Действительно, мух здесь было в изобилии. То сидели по углам, а тут вдруг устроили хоровод...
Короче, слово за слово, уже незаметно как и в гостевую перебрались, и полторы бутылки "Посольской" уговорили, а между тем третий час пополудни пошел, и разговоры всё ширились и ширились, и тем было видимо-невидимо, одна плавно перетекала в другую, третья же в уме держалась, но до Лопатина очередь никак не доходила, напрочь забыли про Лопатина.
– Бабками богат?
– внезапно спросил Рубинов, которого осенила гениальная идея.

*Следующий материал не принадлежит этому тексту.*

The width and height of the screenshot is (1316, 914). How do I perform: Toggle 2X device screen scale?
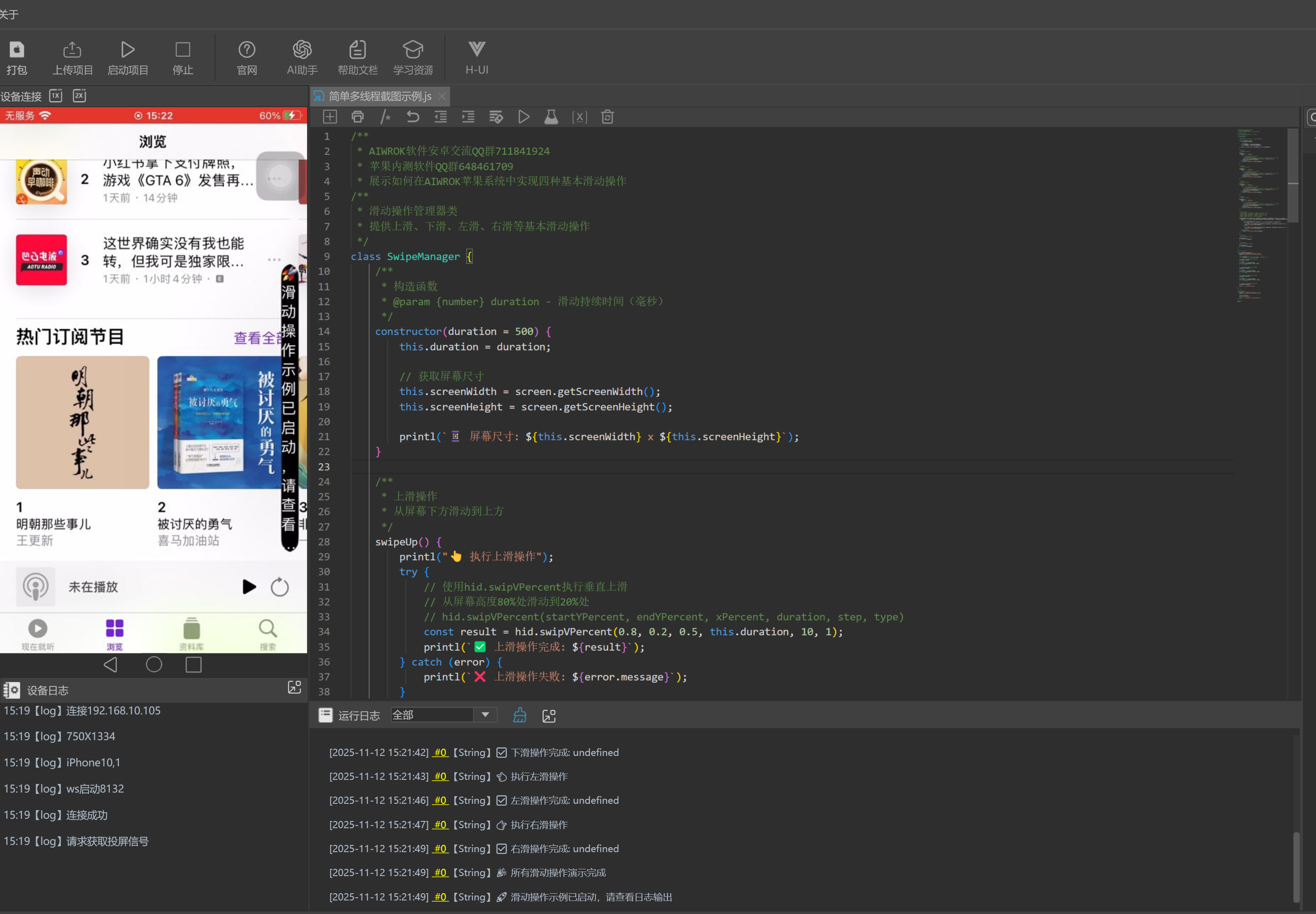79,96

– Пошли зеркала бить, тут в округе их полно.
– Это как?
– не понял Новиков.
– Как раньше. Купец в ресторане глаза зальет, орет "Скольки?" Ему человек: "Пятьдесят рублёв". Он в зеркало бутылку ша-рах и тут же расплачивается.
– Кстати, - сказал Новиков, вспомнив вдруг про Лопатина.
– Совсем из головы. Я чего пришел-то: вы же с Лопатиным были знакомы.
Рубинов откинулся на спинку стула, тот жалобно скрипнул, но и только. Новый стул, которыми нынче торгуют, от такой туши тут же бы и развалился.